Maybe in a class room, or some low budget job.
But why would you use a PC to simulate an actual PLC ?


----------



## NC Plc (Mar 24, 2014)

I'm not sure. I don't like PC based tools like PC based oscilloscopes, for example. There are just so many things that can knock out a PC I can't imagine why you would want one over a PLC. The hardware differences alone worry me.


----------



## splatz (May 23, 2015)

I am watching these very, very closely and mark my words there will eventually be tremendous growth in PCs in automation. 

The hardware has a TON of horsepower. It's not needed for a lot of things, but those that do, it's impressive. 

A PC operating system allows tight integration with the rest of the enterprise's IT. You can achieve this with the PLC separate from the PC, but sometimes the better setup is to have the two in one machine. 

Getting a PC involved opens the door to far, far richer HMI, by orders of magnitude. Honestly the HMIs that PLC makers brag about are impressive for 1989. (Look at your phone.) 

The PLC tolerates harsh environments better, but PCs hold up fine in most shops. In the really harsh shops, it may be that the PC doesn't have to be in the shop - just the I/O. We already seem to be seeing the separation of the brain and the I/O in PLCs. It might be that ultimately all the brains will be in the data center, just I/O in the shop. 

Everyone bags on Windows reliability and rightly so. Having the machine's operating system entirely dedicated to automation is an obvious advantage. However I have PC based DAQ system running in a shop for a few years now and really it's a non-issue. They basically stay up from power outage to power outage. It's more than adequate for this application, and I think for many applications. Of course you have to know what you're doing with PCs to achieve and maintain decent reliability.


----------



## AK_sparky (Aug 13, 2013)

On mobile equipment we often use software based PLC. The Computer is a ruggedized Windows or Linux system integrated to a touchscreen. It does all the display and the 'thinking', while a few IO modules spread around the machine do all the IO handling. On mobile equipment space and access is incredibly limited (think about space for 'extra' stuff in your car), so having a device like that is highly beneficial there.


----------



## emtnut (Mar 1, 2015)

I'm stickin with old school 

But, I mainly do Gov't jobs, and to get a PC you usually have to go through the IT dept.

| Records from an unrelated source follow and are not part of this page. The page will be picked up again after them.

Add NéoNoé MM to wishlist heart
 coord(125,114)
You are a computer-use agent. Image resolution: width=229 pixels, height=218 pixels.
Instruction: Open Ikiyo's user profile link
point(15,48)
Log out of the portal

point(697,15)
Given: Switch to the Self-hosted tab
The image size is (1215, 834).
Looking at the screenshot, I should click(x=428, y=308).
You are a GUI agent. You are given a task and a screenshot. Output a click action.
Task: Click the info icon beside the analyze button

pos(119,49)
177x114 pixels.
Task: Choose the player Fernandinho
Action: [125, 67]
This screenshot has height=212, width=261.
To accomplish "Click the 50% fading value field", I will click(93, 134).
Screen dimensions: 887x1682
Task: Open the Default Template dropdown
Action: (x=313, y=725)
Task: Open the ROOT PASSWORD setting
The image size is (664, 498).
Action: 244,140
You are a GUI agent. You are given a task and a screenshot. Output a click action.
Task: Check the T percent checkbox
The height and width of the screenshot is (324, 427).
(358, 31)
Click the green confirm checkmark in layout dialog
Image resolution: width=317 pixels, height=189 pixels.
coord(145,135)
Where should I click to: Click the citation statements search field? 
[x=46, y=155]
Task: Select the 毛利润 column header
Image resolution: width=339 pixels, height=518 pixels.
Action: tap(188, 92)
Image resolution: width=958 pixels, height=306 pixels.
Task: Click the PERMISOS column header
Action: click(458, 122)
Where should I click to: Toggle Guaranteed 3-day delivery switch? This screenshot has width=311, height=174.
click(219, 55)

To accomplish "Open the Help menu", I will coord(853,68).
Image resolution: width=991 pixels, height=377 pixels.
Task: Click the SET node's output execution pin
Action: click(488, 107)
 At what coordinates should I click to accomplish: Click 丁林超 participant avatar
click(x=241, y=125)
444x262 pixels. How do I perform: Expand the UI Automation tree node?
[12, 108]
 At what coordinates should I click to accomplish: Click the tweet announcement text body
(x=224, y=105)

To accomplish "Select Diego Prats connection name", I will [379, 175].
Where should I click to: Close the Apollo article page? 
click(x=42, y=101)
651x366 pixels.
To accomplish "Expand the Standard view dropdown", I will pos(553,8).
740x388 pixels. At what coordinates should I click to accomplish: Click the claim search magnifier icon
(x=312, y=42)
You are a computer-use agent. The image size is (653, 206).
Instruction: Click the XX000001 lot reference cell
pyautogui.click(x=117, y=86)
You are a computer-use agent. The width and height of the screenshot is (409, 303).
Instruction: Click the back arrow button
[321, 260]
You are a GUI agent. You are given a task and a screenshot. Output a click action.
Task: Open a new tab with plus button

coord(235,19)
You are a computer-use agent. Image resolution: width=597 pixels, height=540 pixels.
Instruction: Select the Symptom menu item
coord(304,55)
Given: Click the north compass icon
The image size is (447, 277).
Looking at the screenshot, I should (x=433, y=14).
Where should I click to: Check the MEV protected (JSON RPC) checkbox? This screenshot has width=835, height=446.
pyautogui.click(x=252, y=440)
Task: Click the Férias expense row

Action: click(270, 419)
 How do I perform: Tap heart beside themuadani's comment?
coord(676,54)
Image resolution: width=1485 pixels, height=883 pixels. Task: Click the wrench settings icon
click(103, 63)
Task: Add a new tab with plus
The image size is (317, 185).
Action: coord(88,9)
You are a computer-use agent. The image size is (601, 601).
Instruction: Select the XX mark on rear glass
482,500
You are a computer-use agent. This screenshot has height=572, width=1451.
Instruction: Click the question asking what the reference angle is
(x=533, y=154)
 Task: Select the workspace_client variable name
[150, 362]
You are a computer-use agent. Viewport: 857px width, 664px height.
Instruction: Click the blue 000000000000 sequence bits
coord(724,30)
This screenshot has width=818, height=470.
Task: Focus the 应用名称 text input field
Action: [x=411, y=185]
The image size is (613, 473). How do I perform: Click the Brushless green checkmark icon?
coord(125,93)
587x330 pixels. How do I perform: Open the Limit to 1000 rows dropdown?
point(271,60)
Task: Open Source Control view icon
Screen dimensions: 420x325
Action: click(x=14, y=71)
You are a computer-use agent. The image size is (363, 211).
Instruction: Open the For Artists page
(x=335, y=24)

Even in plants that have 2 separate networks .... The 'email machine' and the process network, a lot of the processes wouldn't be too happy waiting 5 mins for the friggin windows to boot up :blink: .... or for the multitude of 'windows' processes that like to run on their own every now and then, and slow the PC down for a few minutes.

I could see a Unix/Linux/Qnx based machine being better, but I have no experience with them (PLC simulator wise)

Looking forward to hearing other users experiences though


----------



## oliquir (Jan 13, 2011)

i see that a lot now in new plants, they use just one pc that controls all io (remote io module wired or wireless) and have integrated touch screen scada. only one program for everything. But programming is made by computers software developpers not by plc programmers ( a lot of text coding!)


----------



## NC Plc (Mar 24, 2014)

oliquir said:


> i see that a lot now in new plants, they use just one pc that controls all io (remote io module wired or wireless) and have integrated touch screen scada. only one program for everything. But programming is made by computers software developpers not by plc programmers ( a lot of text coding!)


How do they handle voltage sensing? Fiber optics?


----------



## gnuuser (Jan 13, 2013)

NC Plc said:


> How do they handle voltage sensing? Fiber optics?


along with the properly configured sensors they function quite well and with a fiber-optic interface there is no electrical path for unwanted feedback such as emi.
the benefit of a soft plc is real-time modification of a function such as timers and counters and other sensors, including how the data is handled.
quite often can be done on the fly without shutting down the equipment and uploading a new program.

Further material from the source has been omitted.